Tag Archives: Art

NOW AVAILABLE | New Kindle Version of Poor Richard | Volume 2

A new version of Poor Richard, Another Almanac for Architects and Planners (Volume 2) specifically tailored for Kindle devices is available for purchase from the Kindle Store. Be sure to check the online store in your country/currency (USA store available below).

Poor Richard, Another Almanac for Architects and Planners (Volume 2) brings together more common sense proverbs, astute observations, and general rules of thumb for anyone interested in the future of our cities. In doing so, author Mark David Major again draws from a dizzyingly array of sources for inspiration including the artistic movements of Modernism, obscure African, European and Oriental proverbs, and even the Old and New Testaments. These witticisms are often eloquent, sometimes biting, and always insightful; even occasionally bizarre in the absence of deeper thought.
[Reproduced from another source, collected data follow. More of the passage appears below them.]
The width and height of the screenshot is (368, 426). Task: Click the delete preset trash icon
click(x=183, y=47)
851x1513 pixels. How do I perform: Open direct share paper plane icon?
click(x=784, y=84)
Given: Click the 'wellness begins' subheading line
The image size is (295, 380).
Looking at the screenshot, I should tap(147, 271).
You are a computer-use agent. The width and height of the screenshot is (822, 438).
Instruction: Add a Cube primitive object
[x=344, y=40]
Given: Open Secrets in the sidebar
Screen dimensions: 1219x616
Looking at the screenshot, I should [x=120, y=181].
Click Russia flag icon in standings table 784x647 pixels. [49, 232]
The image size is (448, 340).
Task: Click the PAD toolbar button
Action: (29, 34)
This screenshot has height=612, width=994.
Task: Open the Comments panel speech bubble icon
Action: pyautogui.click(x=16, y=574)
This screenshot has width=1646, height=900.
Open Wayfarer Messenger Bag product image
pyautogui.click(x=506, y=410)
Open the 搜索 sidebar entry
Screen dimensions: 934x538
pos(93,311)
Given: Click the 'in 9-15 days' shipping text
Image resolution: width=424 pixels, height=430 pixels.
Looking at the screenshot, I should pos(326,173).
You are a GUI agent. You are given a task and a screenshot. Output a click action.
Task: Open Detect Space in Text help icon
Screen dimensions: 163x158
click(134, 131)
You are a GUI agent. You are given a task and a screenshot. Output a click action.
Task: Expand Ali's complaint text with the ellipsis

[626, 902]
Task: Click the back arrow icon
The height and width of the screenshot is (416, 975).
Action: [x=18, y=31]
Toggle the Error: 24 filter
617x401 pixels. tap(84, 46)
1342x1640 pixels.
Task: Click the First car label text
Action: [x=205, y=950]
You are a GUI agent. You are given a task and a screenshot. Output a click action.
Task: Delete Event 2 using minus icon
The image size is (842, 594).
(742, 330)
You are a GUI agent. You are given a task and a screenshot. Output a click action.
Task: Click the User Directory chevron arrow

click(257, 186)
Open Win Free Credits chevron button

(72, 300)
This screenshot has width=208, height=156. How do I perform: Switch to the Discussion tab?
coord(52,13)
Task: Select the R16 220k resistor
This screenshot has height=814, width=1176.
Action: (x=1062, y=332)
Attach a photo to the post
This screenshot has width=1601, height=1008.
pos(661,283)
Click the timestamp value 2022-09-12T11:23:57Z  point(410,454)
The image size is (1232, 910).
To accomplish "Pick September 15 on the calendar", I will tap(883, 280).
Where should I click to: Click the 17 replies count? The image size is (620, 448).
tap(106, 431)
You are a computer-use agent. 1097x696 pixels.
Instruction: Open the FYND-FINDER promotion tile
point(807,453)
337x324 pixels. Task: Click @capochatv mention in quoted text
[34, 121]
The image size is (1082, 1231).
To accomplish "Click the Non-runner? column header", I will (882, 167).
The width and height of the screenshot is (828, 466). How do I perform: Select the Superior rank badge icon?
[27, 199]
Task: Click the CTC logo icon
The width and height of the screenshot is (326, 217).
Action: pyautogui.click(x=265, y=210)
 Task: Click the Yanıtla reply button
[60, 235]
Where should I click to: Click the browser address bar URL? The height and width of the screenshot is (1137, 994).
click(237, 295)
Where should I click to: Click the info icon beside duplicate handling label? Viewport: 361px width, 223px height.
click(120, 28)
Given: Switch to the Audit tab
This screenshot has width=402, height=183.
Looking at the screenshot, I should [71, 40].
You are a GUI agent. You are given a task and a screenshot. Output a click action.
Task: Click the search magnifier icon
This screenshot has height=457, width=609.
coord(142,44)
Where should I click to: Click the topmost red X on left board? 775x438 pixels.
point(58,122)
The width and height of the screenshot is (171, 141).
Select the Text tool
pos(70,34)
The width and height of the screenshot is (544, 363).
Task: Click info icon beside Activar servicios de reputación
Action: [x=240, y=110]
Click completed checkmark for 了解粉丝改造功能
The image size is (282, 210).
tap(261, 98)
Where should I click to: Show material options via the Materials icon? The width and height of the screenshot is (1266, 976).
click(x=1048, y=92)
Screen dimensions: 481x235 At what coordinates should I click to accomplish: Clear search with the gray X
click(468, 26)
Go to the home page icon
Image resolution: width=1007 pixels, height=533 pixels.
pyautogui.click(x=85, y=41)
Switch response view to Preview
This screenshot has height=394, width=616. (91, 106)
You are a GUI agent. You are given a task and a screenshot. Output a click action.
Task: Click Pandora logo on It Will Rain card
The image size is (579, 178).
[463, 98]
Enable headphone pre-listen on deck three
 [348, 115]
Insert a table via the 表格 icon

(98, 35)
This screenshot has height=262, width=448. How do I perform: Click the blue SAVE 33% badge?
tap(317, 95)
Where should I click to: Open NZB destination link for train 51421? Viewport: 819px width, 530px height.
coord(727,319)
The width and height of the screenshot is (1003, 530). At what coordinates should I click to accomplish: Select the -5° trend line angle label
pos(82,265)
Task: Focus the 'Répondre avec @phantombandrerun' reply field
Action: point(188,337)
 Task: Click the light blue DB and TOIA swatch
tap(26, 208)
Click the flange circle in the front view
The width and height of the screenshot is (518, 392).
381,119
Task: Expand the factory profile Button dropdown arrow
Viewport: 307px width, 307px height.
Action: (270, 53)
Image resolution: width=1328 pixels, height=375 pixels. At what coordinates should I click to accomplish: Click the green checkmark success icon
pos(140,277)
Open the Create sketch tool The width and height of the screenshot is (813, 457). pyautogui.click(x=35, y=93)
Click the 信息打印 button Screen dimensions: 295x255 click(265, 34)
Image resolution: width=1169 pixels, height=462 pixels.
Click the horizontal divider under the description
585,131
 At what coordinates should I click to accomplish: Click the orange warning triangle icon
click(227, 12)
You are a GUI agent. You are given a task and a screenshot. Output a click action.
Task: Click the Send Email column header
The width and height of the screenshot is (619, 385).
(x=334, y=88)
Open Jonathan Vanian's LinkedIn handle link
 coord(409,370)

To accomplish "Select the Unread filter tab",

They offer a valuable resource for the entire year, daily reminders for everyone involved in the building of our cities about their better angels and warning against the worse demons of human nature.

Poor Richard, Another Almanac for Architects and Planners (Volume 2)
by Mark David Major
Foreword by Steve Mouzon, AIA
Forum Books
November 30, 2014

BISAC: Architecture/Planning

Purchase from Kindle Store here.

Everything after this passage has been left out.